Demands for the return of the Great Star of Africa and other diamonds – as well as calls for repatriation – have intensified since the Queen’s death. Many South Africans view Britain’s acquisition of the jewelry as illegitimate.

National talk

The Queen’s death has opened up a conversation about colonialism and its connection to her heritage. South African media debated the ownership of the gem, as well as demands for payment of reparations.
“The Cullinan Diamond must be returned to South Africa with immediate effect,” activist Thanduxolo Sabelo told local media, adding that “minerals from our country and other countries continue to benefit Britain at the expense of our people.”
More than 6,000 people have signed a petition calling for the Great Star of Africa to be returned and displayed in a South African museum.
A member of the South African parliament, Vuyolwethu Zungula, urge his country to “demand reparations for all evil done by Britain” and also “demand the return of all gold and diamonds stolen by Britain”.
When South African President Cyril Ramaphosa posted a tweet praising the Queen, some South Africans hijacked the post to complain about the return of the Great Star diamond.
A wrote“Did you ask her when would she bring back the South African diamond?”, while another posted reacting to the ascension of King Charles III that his “First Call of Duty Returns South Africa’s Diamond!”

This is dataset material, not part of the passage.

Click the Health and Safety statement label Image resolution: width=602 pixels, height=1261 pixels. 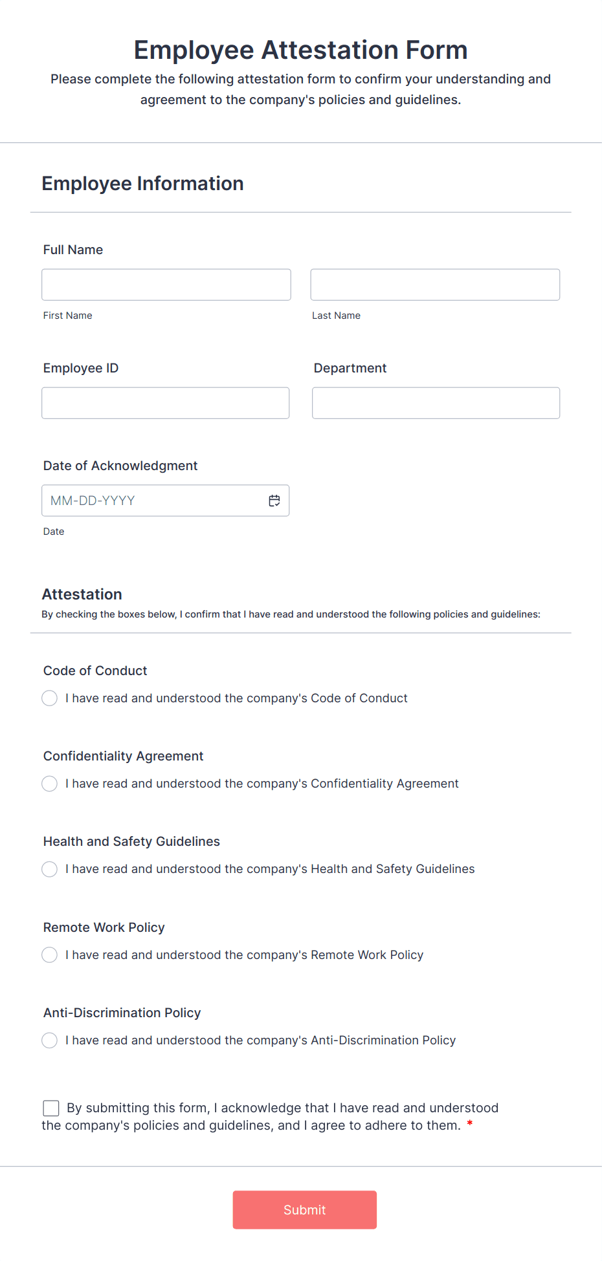270,869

A royal gift or a “stolen” diamond?

Queen Elizabeth II wearing the Imperial State Crown and carrying the orb and scepter after her coronation. Credit: Archives Hulton/Getty Images

According to the Royal Collection Trust, which oversees the royal collection of the British royal family, the Cullinan diamond was presented to King Edward VII (the British monarch at the time) in 1907, two years after it was discovered in a private mine in Africa. from South. former province of Transvaal.

“It was sent to Asscher from Amsterdam to be split in 1908,” he added.

Weighing around 3,106 carats in its natural form, the original diamond was “the size of a human heart”, the Royal Asscher said.

Supporting the British Monarchy’s claim to the gemstone, the Royal Asscher explains that the gem was purchased by the South African Transvaal government (ruled by British rule) and presented to King Edward VII as a birthday present.

A professor of African politics at the University of South Africa, Everisto Benyera, rejects this account. He told CNN that “colonial transactions are illegitimate and immoral.”

“Our narrative is that the whole of the Transvaal and Union of South African governments and concurrent mining syndicates were illegal,” Benyera said, asserting that: “Receiving a stolen diamond does not exonerate the recipient. The Great Star is a blood diamond… The private (mining) company, the Transvaal government and the British Empire were part of a larger colonial network.”

According to the Royal Asscher, the Cullinan Diamond was cut into nine large stones and 96 smaller pieces. The largest of the stones was named the Great Star of Africa by King Edward VII, who also named the second largest cut stone the Lesser Star of Africa.

The largest diamond was set in the sovereign’s scepter with cross and the second cut stone was mounted in the imperial crown. Queen Elizabeth II has been seen in many portraits wearing these diamonds.

“The late Queen of England flaunted these (diamonds) for more than half a century,” said Leigh-Ann Mathys, national spokesperson for the Economic Freedom Fighters (EFF), an opposition political party. South African, to CNN.

Mathys accused the British colonial powers of stealing land and appropriating indigenous-owned mines.

“Our call is for the repatriation of all colonial flights, of which the flight of the Great Star of Africa is one,” she said.

“We are not calling for its return, as it implies there was a valid agreement under which the British Royal Family borrowed the diamond. this country and elsewhere,” Mathys told CNN.

African countries have constantly fought to recover cultural artefacts looted by colonial troops. Last month, a London museum agreed to return 72 items looted from the Kingdom of Benin in southern Nigeria during a British military operation in 1897.